- _Provided text_:
- - -
Emerging growth company ☐
If an emerging growth company, indicate by
check mark if the registrant has elected not to use the extended transition period for complying with any new or revised financial
accounting standards provided pursuant to Section 13(a) of the Exchange Act. ☐
Item 7.01 Regulation FD Disclosure
On January 24, 2024,
Sentient Brands Holdings Inc. (the “Company”) issued a press release announcing that the Company and American Industrial
Group, Inc. (“AIG”) have mutually agreed to extend the exclusivity period of the Letter of Intent previously entered
into between the parties in connection with the Company’s potential acquisition of AIG’s portfolio of alcohol and non-alcoholic
beverage, confectionery, and baking goods businesses, with the mutual goal of entering into a definitive agreement in the near
term and consummating a timely closing of the M&A transaction thereafter. A copy of the Company’s press release is attached
hereto as Exhibit 99.1.
The information contained
in this Current Report shall not be deemed “filed” for purposes of Section 18 of the Securities Exchange Act of 1934,
as amended (the “Exchange Act”), or incorporated by reference in any filing under the Securities Act of 1933, as amended,
or the Exchange Act, except as shall be expressly set forth by specific reference in such a filing.
Item 9.01 Financial Statements and Exhibits
SIGNATURES
Pursuant to the requirements of the Securities
Exchange Act of 1934, the registrant has duly caused this report to be signed on its behalf by the undersigned hereunto duly authorized.
|
SENTIENT BRANDS HOLDINGS INC. |
|
|
|
Date: January 25, 2024 |
By: |
/s/ Dante Jones |
|
|
Dante Jones |
|
|
Interim Chief Executive Officer |
EXHIBIT 99.1
Sentient Brands Holdings Inc. and American
Industrial Group, Inc.,
a Major International Food and Beverage
Products Manufacturer,
Agree to Extend Letter of Intent Exclusivity
Period as they
Work Towards a Definitive Agreement
New
York, NY, January 24, 2024 (GLOBE NEWSWIRE) — Sentient Brands Holdings Inc. (OTC Markets: SNBH) (“Sentient
Brands” and the “Company”) (www.sentientbrands.com), a next-level product and
brand development company with a strategic mission to develop and market high value products and services, today announced that
the Company and American Industrial Group, Inc. (“AIG”) have mutually agreed to extend the exclusivity period of the
Letter of Intent previously entered into between the parties in connection with the Company’s potential acquisition of AIG’s
portfolio of alcohol and non-alcoholic beverage, confectionery, and baking goods businesses, with the mutual goal of entering into
a definitive agreement in the near term and consummating a timely closing of the M&A transaction thereafter.
As part
of its M&A strategy, Sentient Brands has been actively seeking attractive potential acquisition targets with the goal of strengthening
the Company’s business model and augmenting its revenue, intellectual property, and global footprint. Sentient
Brands is a holding company with the ability to own and operate a portfolio of operating businesses.
- - -
- _Stored rows_:
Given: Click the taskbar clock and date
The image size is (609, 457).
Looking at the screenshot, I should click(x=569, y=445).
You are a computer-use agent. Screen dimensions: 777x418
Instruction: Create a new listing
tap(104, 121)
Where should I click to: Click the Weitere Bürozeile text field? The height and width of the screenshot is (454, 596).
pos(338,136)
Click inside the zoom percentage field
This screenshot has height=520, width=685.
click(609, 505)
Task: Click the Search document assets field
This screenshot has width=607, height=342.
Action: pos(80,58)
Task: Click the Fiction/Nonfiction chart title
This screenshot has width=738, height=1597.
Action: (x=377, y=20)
- - -
- _Given exercise_:
Pick up the Sentient Brands filing on the letter of intent with American Industrial Group right after its last sentence and carry it forward.

- _Response to this exercise_:
AIG is
a group of international, vertically integrated food and beverage products manufacturing companies, encompassing eight factories
and 170 distributors across 22 countries. AIG markets and sells its products through various U.S. big box stores and maintains
USDA Organic and OK Kosher certifications for its product lines.
The Company’s
Chief Operating Officer, George Furlan, stated, “If consummated, this M&A transaction with AIG would establish Sentient
Brands as an international enterprise with global reach and distribution capabilities within the food and beverage industries.”
About Sentient Brands Holdings Inc.
Sentient Brands Holdings Inc. (“Sentient
Brands” and the “Company”) (www.sentientbrands.com) is a next-level product and brand development company with
a strategic mission to develop and market world-class products and services. Guided
by the ethos, “We build brands people love,” Sentient Brands is led by accomplished professionals deeply rooted in
brand-building expertise. The Company strives to cultivate a high-performance culture, enrich the lives of its consumers, and add
value to its shareholders.
For more information on Sentient Brands Holdings Inc.:
www.sentientbrands.com
www.instagram.com/sentientbrandsholdings/?ref=bklyner.com
About American Industrial Group, Inc.:
American Industrial Group, Inc. and its affiliates
(collectively, “AIG”) is a group of global, vertically integrated, food and beverage products manufacturers, encompassing
eight factories (the oldest of which was established in 1944), U.S. co-packing and manufacturing operations, and 170 distributors
spanning 22 countries. AIG epitomizes “quality guaranteed from seed-to-shelf”.
AIG distributes its products through prominent
retailers including Albertsons, Target, Walmart, Wegmans, Costco, Safeway, H-E-B, Super Foods, BEVMO, Ralphs, United Supermarkets,
Giant Eagle, WinCo Foods, Kroger, Loblaw’s, Woodman’s Markets, Harmons, BUSCH’S, Total Wine & More, Cub Foods,
King Scoopers, Save Mart Supermarkets, Cost Plus World Market, Hy-Vee, Piggly Wiggly, Smiths, Dierbergs, Harris Teeter, and Fresh
Tyme Market.
For more information on AIG:
www.Aigfb.com
Forward-Looking Statements:
This press release contains “forward-looking
statements” within the meaning of the Private Securities Litigation Reform Act of 1995, as amended, that are intended to
be covered by the safe harbor created thereby. Forward-looking statements generally can be identified by the use of forward-looking
terminology such as “may,” “will,” “expects,” “intends,” “plans,” “projects,”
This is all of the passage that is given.